WHAT IS EXPECTED: Find every line in the entries that holds the string "agent" and report it.

⟨

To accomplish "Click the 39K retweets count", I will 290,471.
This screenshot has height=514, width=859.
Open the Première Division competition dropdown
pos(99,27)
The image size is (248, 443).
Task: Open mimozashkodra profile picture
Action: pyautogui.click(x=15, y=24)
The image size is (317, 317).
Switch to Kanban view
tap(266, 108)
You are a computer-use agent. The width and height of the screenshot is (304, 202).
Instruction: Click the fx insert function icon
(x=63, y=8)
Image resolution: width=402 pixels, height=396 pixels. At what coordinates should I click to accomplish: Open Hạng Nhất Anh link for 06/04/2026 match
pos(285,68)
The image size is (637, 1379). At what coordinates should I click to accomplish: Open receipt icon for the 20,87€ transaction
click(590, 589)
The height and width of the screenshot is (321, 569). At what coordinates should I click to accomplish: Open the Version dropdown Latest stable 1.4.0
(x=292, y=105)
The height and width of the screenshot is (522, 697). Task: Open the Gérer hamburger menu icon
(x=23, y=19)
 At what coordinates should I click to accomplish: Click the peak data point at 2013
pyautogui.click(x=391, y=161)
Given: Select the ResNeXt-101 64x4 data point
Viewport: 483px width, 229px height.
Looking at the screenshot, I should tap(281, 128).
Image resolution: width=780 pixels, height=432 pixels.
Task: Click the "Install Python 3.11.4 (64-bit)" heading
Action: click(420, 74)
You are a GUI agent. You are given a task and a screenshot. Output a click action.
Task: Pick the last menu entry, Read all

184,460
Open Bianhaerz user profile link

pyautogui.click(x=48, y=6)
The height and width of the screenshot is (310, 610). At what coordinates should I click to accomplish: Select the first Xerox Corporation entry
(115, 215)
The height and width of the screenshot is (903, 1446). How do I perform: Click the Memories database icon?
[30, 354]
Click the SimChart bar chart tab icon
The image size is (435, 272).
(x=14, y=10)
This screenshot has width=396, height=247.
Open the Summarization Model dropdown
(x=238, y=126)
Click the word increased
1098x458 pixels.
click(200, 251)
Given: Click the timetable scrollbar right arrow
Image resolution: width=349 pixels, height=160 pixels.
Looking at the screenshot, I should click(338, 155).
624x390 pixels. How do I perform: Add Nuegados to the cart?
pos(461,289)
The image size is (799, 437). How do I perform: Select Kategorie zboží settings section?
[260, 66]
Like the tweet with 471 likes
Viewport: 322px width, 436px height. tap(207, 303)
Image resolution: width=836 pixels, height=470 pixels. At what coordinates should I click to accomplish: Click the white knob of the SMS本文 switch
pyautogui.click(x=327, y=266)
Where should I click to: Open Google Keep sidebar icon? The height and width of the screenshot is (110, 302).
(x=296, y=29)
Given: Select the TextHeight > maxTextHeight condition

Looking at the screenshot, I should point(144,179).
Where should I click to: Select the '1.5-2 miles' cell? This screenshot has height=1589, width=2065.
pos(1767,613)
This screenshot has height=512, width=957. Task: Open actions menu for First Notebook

⟩

REPLY TO THE TASK:
You are a computer-use agent. The width and height of the screenshot is (304, 202).
You are a GUI agent. You are given a task and a screenshot. Output a click action.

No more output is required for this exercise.